The American Securities and Exchange Commission (SEC) has accelerated its lawsuit against BAM Trading Services, which offers its services in the United States under the well-known name Binance. Indeed, the supervisory body filed a request with the court to obtain the publication of documents that the stock exchange tried to hide from it.
Update 19-09-2023 03:20 CET: Since this article was written, the SEC Inspection Request would have been refused.
American regulators therefore regard the publication of the documents as a necessary and appropriate step in good faith by BAM, alias Binance. However, the crypto exchange’s lawyers categorically deny the relevance and fairness of the SEC’s requests.
The SEC is tightening the screw
The regulator wants to know more about the service providers that Binance may have turned to for portfolio management software, among other things.
According to the SEC, BAM has not responded to its requests for information. For its part, Binance believes it is protecting its customers’ interests and its own by refusing to comply with the request.
Much to the SEC’s frustration, crucial documents that could have shed light on this reluctance on the exchange’s part were sealed, making it extremely difficult to prove that Binance refused to cooperate.
Late last week, however, the SEC finally got a federal judge to rule in its favor. For example, Judge Zia M. Faruqui’s September 15 order required the unsealing of sixteen documents and the partial unsealing of nine other documents.
The newly released documents reveal the legal maneuvers BAM has used to maintain secrecy over its internal affairs. And to also keep them out of reach of the media, the public and especially the regulators who want to shut down Binance once and for all.

BAM rejects ‘oppressive’ SEC demands
One of the most telling elements of Judge Faruqui’s decision is “Appendix 4.” Indeed, it concerns a document filed on July 5 in a federal court in Washington DC, by BAM’s lawyers from the law firms Wilmer Cutler and Milbank.
In this 31-page document, attorneys for the exchange service reject the SEC’s requests.
The SEC’s requests are denied for several reasons, but overall, BAM accuses the SEC of exceeding its regulatory powers. His lawyers thus argue that the regulator has exceeded its powers and formulated vague, excessive and even “oppressive” requests.
Reading this document, there is little doubt that the stock exchange is particularly keen to maintain its confidentiality and, above all, does not want the SEC to stick its nose up where it is not legally authorized to do so.

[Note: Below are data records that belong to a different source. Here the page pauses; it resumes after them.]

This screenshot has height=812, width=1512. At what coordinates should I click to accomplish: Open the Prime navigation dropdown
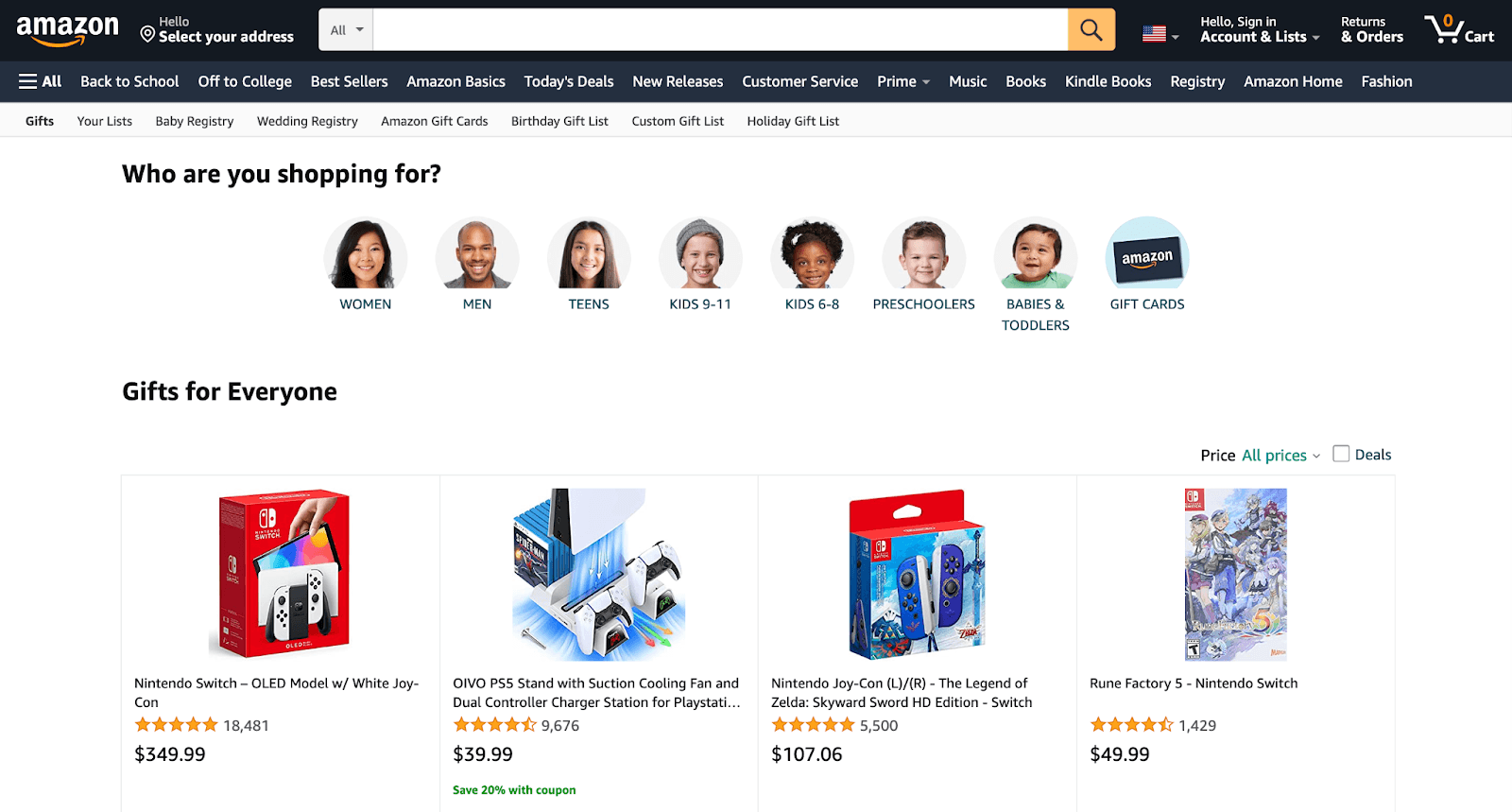(903, 81)
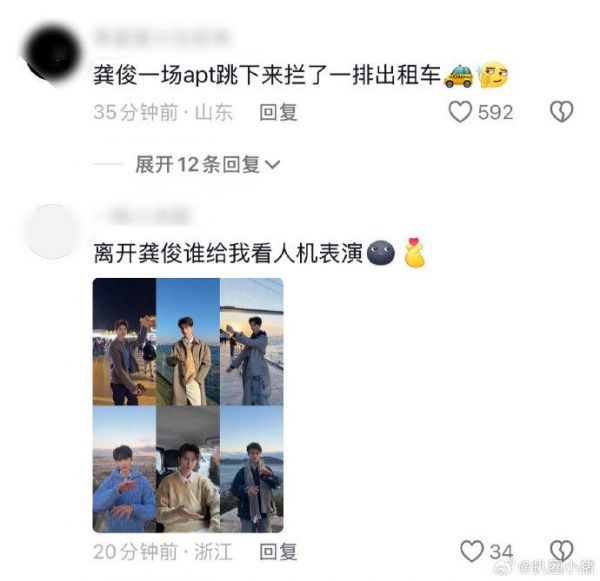The height and width of the screenshot is (581, 600).
Task: Reply to the Shandong comment via 回复
Action: coord(278,113)
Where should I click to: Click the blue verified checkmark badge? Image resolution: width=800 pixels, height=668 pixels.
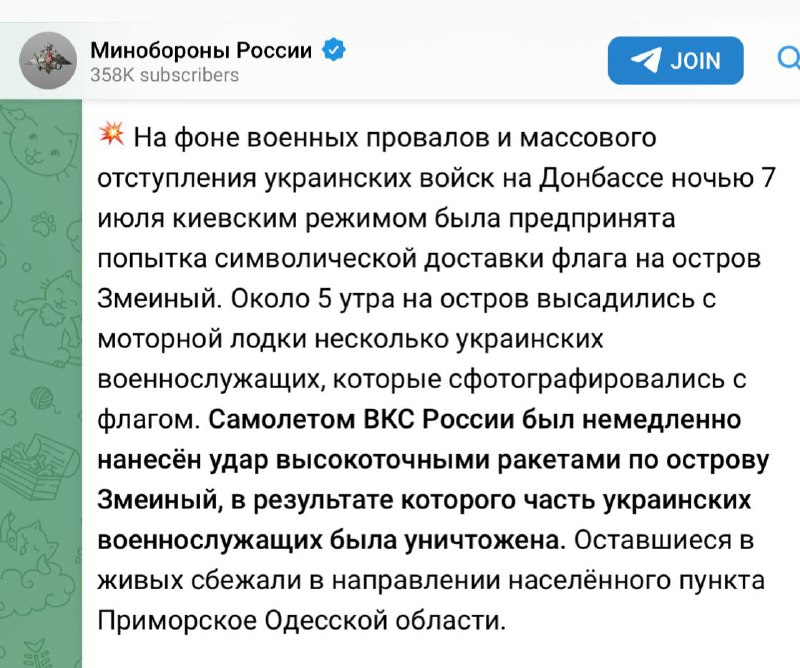pos(333,49)
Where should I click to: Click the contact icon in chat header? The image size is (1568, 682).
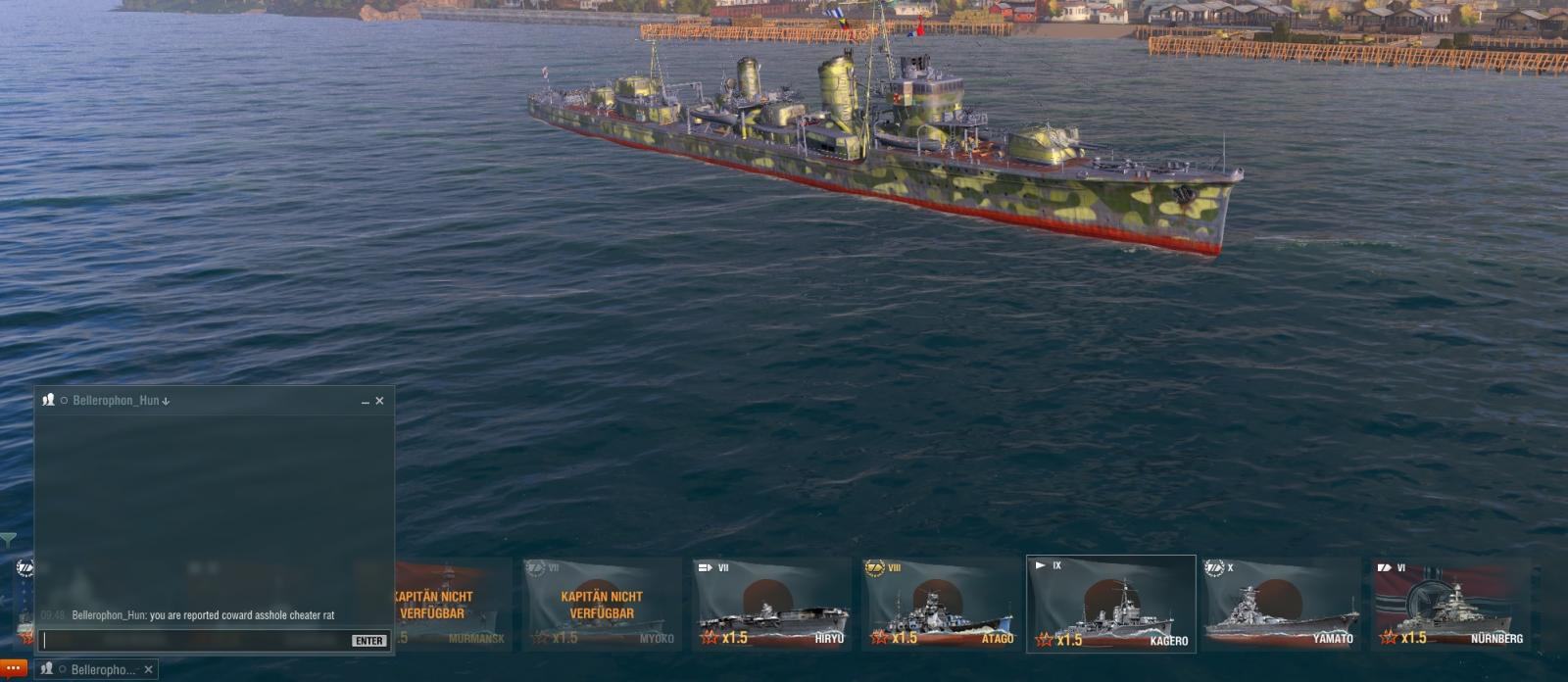coord(48,400)
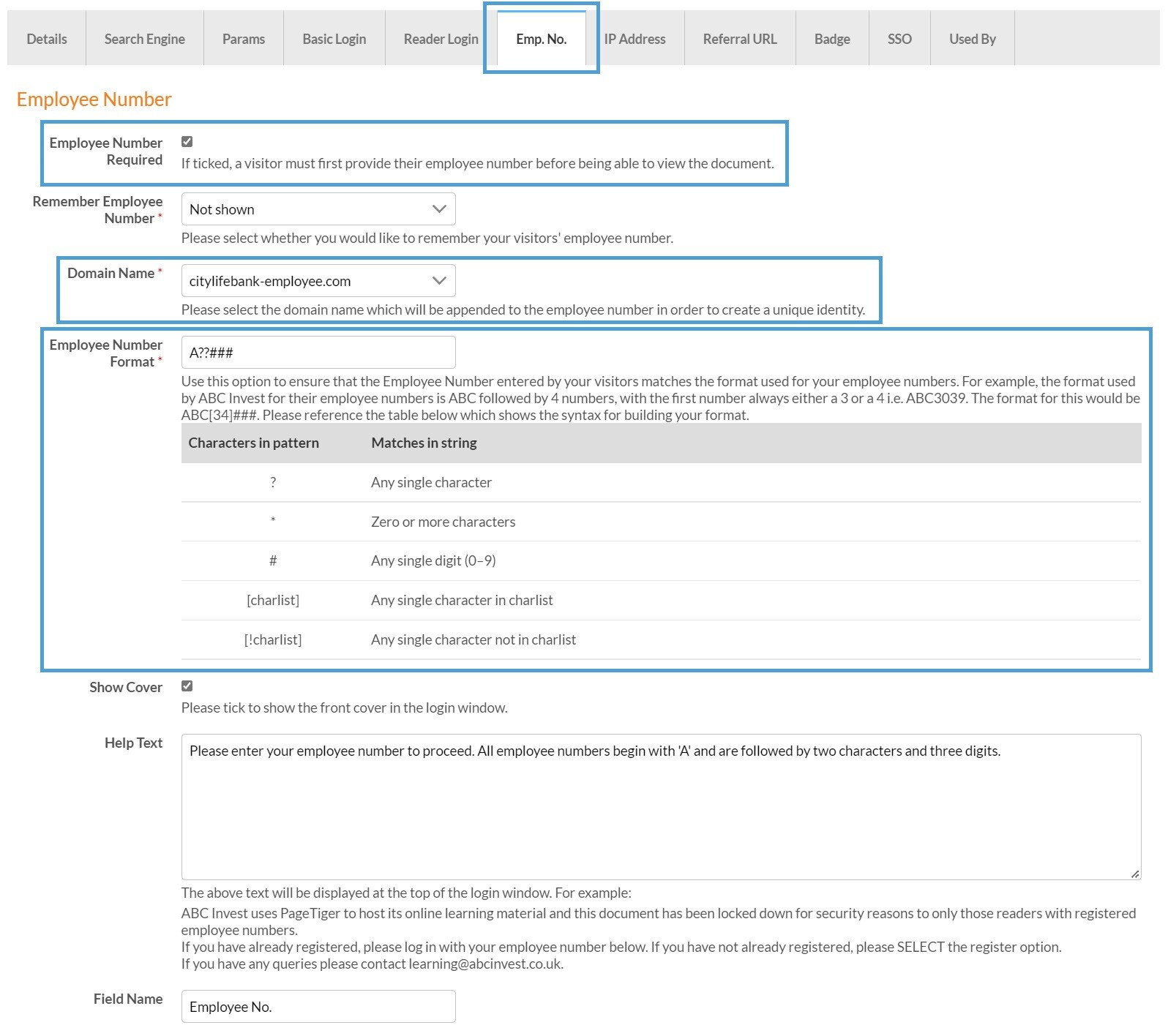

According to BAM, the SEC has not only requested documents related to its lawsuit; she has submitted a general request without any legal basis.
“BAM objects to these requests, which it considers excessive and unnecessarily burdensome in that they claim to require the production of ‘all’ or ‘some’ documents, while a subset of documents would be sufficient to provide the relevant information provide”, we can mainly read in the document.
Later in the document, the lawyers indicate that BAM objects to “redundant” requests, in addition to requests for documents that are no longer part of the company’s active data systems.
At the same time, attorneys say, other documents requested by the SEC benefit from the attorney-client privilege. Still others contain trade secrets or personal information about current or former BAM employees. Because of all these elements, the company is not required to file these documents with the SEC.
What is the attitude of both parties?
BAM and its lawyers are not challenging the SEC solely on procedural grounds, or because regulators are looking for documents that contain sensitive personal data.
On the contrary, the two sides disagree deeply on issues of legal and metaphysical truth.
Exhibit 4 clearly shows how far apart the SEC and Binance are on the issues in the proceeding, with both sides disagreeing on basic factual questions. As the following passage shows, what did or did not happen is deeply controversial.
“BAM opposes the requests insofar as they presuppose the existence of facts that do not exist or the occurrence of events that did not occur,” the file reads.
Will the courts, media and public listen attentively to BAM’s allegations of SEC abuse of power?
After a series of high-profile legal victories against the SEC, we still have to wait and see what effect these newly released documents will have. Inside the court, but also outside it.
Moral of the story: anything is possible for the SEC.